=== Begin Enclosure ===

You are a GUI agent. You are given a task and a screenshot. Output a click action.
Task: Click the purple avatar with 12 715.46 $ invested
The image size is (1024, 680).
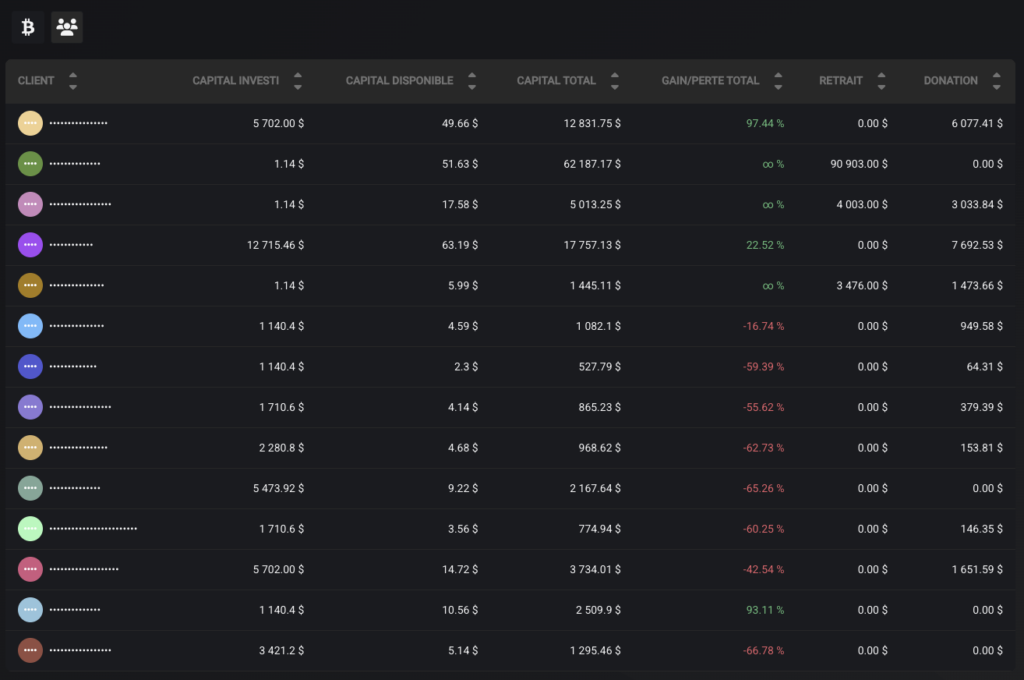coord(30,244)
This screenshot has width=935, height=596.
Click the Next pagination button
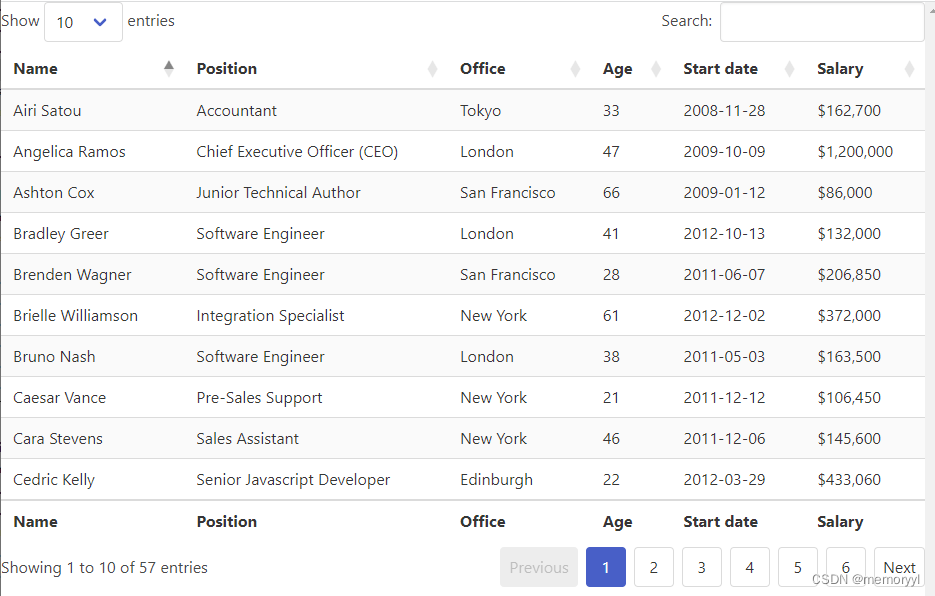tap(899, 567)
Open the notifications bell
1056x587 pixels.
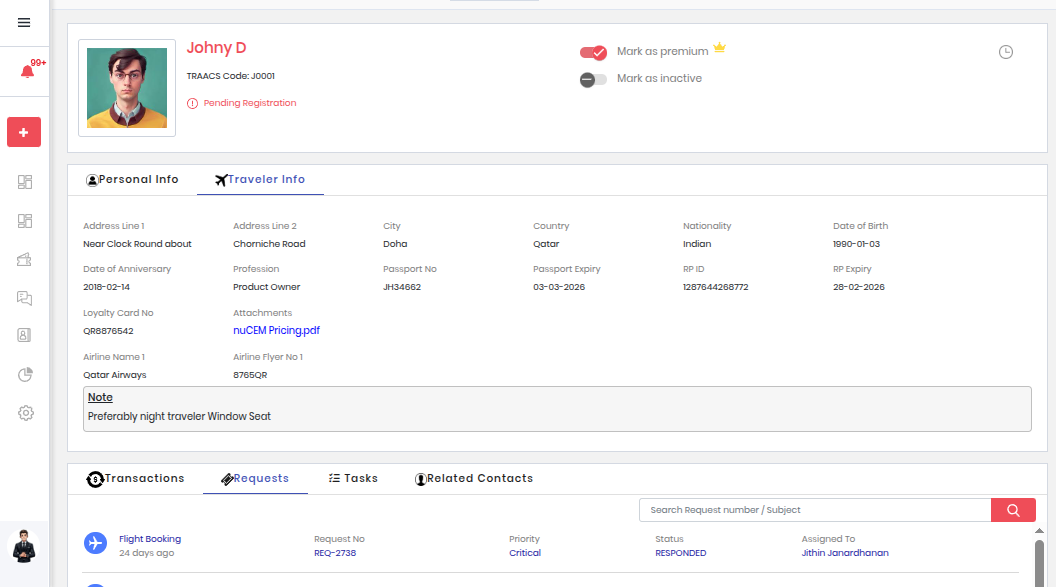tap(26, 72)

=== End Enclosure ===

Omit the pictures; print the records above exactly.

You are a GUI agent. You are given a task and a screenshot. Output a click action.
Task: Click the purple avatar with 12 715.46 $ invested
The image size is (1024, 680).
coord(30,244)
This screenshot has width=935, height=596.
Click the Next pagination button
tap(899, 567)
Open the notifications bell
1056x587 pixels.
tap(26, 72)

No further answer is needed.